» **Lignes affichées**
● ● ● ● ●

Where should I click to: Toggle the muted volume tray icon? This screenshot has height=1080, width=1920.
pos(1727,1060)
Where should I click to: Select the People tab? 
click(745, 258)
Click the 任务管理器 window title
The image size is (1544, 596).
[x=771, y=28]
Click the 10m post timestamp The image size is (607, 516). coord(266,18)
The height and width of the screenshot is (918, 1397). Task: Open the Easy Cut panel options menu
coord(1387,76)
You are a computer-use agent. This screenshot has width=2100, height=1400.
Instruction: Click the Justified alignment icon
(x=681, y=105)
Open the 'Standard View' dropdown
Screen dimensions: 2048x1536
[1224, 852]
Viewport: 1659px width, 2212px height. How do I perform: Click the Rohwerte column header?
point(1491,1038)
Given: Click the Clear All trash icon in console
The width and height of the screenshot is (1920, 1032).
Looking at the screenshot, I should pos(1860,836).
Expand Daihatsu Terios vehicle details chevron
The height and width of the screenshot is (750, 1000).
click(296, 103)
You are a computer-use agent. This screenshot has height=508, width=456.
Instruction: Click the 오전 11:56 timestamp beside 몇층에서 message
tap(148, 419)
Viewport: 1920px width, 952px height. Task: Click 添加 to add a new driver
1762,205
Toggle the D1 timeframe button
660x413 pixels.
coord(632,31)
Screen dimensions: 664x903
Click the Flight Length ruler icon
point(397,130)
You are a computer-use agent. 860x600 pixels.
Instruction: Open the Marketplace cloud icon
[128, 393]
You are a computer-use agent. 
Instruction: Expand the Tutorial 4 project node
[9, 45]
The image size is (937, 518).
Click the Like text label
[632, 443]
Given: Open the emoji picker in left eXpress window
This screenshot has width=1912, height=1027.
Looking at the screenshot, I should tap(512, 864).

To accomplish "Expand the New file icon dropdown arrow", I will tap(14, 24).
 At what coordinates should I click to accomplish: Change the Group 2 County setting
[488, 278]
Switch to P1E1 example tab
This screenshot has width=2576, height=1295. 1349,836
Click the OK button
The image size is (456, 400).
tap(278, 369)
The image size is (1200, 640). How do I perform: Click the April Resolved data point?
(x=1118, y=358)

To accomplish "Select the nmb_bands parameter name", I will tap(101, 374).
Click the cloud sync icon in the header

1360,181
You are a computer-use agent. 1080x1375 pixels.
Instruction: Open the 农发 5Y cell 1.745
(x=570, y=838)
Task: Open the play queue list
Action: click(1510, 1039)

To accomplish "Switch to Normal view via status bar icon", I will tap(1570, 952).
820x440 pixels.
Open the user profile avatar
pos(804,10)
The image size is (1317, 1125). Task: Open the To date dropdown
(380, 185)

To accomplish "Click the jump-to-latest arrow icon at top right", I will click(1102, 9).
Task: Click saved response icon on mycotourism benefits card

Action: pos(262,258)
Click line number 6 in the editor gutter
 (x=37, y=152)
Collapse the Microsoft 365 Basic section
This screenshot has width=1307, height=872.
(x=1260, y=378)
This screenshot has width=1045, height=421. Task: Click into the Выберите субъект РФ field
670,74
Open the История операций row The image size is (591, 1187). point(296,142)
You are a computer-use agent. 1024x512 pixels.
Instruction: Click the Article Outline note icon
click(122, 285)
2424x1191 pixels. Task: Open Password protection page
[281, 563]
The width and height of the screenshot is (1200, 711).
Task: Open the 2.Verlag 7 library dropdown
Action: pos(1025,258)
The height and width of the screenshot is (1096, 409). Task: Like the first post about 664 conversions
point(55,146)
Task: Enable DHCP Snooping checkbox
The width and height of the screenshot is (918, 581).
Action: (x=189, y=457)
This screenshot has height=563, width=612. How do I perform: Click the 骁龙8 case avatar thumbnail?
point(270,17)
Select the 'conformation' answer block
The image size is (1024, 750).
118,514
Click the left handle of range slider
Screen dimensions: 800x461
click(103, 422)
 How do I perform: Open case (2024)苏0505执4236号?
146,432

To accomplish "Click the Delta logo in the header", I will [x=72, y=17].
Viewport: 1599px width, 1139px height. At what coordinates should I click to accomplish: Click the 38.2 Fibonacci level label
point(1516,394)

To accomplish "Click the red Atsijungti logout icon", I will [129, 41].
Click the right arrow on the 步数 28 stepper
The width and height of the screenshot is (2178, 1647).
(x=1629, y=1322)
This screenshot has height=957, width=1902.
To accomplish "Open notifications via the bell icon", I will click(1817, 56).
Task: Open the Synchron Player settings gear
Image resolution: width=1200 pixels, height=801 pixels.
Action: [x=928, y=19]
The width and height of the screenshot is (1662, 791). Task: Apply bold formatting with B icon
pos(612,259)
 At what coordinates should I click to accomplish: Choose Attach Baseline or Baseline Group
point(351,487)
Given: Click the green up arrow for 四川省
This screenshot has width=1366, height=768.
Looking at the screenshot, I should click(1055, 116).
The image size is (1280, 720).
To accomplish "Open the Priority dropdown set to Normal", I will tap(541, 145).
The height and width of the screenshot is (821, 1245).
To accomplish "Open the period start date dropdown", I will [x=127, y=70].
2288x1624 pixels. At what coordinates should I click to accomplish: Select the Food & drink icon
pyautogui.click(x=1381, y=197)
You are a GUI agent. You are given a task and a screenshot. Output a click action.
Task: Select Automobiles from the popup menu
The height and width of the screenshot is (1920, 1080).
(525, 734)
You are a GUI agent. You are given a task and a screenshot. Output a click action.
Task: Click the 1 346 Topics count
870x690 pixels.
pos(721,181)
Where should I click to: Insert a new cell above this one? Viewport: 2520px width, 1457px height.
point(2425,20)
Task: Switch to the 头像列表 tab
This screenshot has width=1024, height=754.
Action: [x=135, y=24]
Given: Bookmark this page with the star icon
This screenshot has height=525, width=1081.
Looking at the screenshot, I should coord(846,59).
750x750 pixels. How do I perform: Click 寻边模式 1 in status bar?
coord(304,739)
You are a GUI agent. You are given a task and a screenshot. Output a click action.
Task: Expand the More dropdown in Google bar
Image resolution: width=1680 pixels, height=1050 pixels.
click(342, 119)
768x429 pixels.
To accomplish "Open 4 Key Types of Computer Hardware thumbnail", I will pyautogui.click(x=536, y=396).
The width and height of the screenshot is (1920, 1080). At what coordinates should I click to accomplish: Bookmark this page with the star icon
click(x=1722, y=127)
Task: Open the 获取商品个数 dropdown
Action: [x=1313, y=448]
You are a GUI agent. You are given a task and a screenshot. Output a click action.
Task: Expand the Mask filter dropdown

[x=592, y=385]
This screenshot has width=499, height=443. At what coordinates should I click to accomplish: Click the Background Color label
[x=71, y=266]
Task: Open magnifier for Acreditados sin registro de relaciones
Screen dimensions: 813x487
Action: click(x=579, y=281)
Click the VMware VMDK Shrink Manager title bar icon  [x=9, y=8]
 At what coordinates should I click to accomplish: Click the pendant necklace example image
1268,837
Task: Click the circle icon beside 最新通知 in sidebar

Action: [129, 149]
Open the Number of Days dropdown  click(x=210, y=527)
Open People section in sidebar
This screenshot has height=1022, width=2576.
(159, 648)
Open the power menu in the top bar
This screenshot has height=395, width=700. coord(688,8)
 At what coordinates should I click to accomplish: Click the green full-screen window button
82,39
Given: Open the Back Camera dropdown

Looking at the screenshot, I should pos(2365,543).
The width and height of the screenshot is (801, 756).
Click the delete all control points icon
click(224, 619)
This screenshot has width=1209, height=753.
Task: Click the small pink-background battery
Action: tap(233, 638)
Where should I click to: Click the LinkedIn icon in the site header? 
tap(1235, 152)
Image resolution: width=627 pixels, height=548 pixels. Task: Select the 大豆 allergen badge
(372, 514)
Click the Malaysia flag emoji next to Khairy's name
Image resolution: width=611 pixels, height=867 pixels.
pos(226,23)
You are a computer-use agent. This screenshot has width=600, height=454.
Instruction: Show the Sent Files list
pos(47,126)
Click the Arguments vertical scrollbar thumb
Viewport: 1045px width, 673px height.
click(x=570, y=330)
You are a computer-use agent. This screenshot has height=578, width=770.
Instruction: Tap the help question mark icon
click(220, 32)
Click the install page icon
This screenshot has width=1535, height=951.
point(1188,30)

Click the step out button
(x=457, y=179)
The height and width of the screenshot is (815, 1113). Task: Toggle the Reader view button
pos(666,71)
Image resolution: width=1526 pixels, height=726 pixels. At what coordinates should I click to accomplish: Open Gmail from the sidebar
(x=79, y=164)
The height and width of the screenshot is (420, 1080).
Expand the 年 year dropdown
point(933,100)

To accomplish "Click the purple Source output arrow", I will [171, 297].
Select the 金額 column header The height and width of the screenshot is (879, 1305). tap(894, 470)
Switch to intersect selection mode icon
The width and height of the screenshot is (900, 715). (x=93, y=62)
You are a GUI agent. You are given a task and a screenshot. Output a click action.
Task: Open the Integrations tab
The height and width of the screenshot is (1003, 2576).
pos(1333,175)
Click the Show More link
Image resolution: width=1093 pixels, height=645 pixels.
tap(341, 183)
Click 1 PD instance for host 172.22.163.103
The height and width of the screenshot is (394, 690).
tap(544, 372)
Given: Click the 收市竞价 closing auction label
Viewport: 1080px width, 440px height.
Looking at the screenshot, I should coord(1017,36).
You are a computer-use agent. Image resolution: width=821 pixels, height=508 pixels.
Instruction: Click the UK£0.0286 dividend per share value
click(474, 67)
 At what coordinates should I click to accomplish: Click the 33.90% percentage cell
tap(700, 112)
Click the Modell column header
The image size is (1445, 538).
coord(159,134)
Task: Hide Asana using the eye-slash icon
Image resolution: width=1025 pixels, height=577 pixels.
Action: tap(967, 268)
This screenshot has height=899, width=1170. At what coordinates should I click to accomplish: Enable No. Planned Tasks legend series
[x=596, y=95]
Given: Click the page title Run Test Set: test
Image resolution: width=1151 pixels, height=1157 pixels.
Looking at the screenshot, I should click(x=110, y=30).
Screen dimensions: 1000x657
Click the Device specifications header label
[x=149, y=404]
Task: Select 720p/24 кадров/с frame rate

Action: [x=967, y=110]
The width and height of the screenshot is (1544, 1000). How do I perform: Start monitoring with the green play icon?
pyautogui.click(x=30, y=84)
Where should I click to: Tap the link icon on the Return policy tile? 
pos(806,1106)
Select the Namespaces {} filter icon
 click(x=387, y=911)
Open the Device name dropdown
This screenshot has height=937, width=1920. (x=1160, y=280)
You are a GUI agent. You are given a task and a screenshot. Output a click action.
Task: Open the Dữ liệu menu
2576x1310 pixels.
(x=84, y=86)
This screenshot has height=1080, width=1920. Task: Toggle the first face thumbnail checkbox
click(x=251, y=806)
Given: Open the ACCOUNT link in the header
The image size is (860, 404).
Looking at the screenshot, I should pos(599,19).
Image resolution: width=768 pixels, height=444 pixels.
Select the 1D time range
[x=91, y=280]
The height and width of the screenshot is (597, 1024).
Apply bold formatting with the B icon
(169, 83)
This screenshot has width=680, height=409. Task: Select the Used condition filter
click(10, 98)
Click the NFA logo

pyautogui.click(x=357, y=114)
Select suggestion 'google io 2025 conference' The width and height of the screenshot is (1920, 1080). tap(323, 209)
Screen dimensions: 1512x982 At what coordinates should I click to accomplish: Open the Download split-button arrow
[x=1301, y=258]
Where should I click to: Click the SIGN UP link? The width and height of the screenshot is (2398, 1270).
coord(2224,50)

● ● ● ● ●

» **Consigne**
Pourriez-vous recopier telles quelles les lignes ci-dessus qui vont de celle contenant « The height and width of the screenshot is (815, 1113). » jusqu'à celle contenant « Select the 金額 », ces deux lignes comprises ?

» **Réponse**
The height and width of the screenshot is (815, 1113). Task: Toggle the Reader view button
pos(666,71)
Image resolution: width=1526 pixels, height=726 pixels. At what coordinates should I click to accomplish: Open Gmail from the sidebar
(x=79, y=164)
The height and width of the screenshot is (420, 1080).
Expand the 年 year dropdown
point(933,100)

To accomplish "Click the purple Source output arrow", I will [171, 297].
Select the 金額 column header The height and width of the screenshot is (879, 1305). tap(894, 470)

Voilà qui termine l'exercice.